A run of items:
[Start]
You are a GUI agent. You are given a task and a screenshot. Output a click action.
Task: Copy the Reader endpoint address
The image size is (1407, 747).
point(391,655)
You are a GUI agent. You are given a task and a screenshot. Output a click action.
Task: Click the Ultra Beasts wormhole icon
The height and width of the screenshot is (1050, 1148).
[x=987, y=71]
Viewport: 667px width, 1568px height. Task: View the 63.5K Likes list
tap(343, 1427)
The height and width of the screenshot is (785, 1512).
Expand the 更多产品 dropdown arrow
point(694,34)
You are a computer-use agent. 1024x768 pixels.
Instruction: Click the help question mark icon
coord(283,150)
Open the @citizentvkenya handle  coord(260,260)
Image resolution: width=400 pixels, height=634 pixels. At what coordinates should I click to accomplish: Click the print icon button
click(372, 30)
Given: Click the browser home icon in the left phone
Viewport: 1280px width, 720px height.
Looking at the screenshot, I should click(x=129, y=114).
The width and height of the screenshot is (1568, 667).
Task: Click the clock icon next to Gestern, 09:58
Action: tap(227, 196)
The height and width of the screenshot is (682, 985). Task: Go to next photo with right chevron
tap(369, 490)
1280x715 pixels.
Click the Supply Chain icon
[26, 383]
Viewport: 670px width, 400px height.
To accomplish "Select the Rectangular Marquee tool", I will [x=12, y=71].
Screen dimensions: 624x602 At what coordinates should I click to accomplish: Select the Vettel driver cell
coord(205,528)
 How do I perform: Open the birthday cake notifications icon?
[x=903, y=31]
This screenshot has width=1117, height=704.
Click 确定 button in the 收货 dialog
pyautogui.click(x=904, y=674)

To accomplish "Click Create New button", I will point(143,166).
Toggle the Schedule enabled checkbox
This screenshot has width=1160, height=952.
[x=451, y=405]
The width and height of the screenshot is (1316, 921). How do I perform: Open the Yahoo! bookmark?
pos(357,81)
[End]
Turn the items above into a numbered list with one line per entry, leaving out any blank lines.

1. You are a GUI agent. You are given a task and a screenshot. Output a click action.
2. Task: Copy the Reader endpoint address
3. The image size is (1407, 747).
4. point(391,655)
5. You are a GUI agent. You are given a task and a screenshot. Output a click action.
6. Task: Click the Ultra Beasts wormhole icon
7. The height and width of the screenshot is (1050, 1148).
8. [x=987, y=71]
9. Viewport: 667px width, 1568px height. Task: View the 63.5K Likes list
10. tap(343, 1427)
11. The height and width of the screenshot is (785, 1512).
12. Expand the 更多产品 dropdown arrow
13. point(694,34)
14. You are a computer-use agent. 1024x768 pixels.
15. Instruction: Click the help question mark icon
16. coord(283,150)
17. Open the @citizentvkenya handle  coord(260,260)
18. Image resolution: width=400 pixels, height=634 pixels. At what coordinates should I click to accomplish: Click the print icon button
19. click(372, 30)
20. Given: Click the browser home icon in the left phone
21. Viewport: 1280px width, 720px height.
22. Looking at the screenshot, I should click(x=129, y=114).
23. The width and height of the screenshot is (1568, 667).
24. Task: Click the clock icon next to Gestern, 09:58
25. Action: tap(227, 196)
26. The height and width of the screenshot is (682, 985). Task: Go to next photo with right chevron
27. tap(369, 490)
28. 1280x715 pixels.
29. Click the Supply Chain icon
30. [26, 383]
31. Viewport: 670px width, 400px height.
32. To accomplish "Select the Rectangular Marquee tool", I will [x=12, y=71].
33. Screen dimensions: 624x602 At what coordinates should I click to accomplish: Select the Vettel driver cell
34. coord(205,528)
35.  How do I perform: Open the birthday cake notifications icon?
36. [x=903, y=31]
37. This screenshot has width=1117, height=704.
38. Click 确定 button in the 收货 dialog
39. pyautogui.click(x=904, y=674)
40. To accomplish "Click Create New button", I will point(143,166).
41. Toggle the Schedule enabled checkbox
42. This screenshot has width=1160, height=952.
43. [x=451, y=405]
44. The width and height of the screenshot is (1316, 921). How do I perform: Open the Yahoo! bookmark?
45. pos(357,81)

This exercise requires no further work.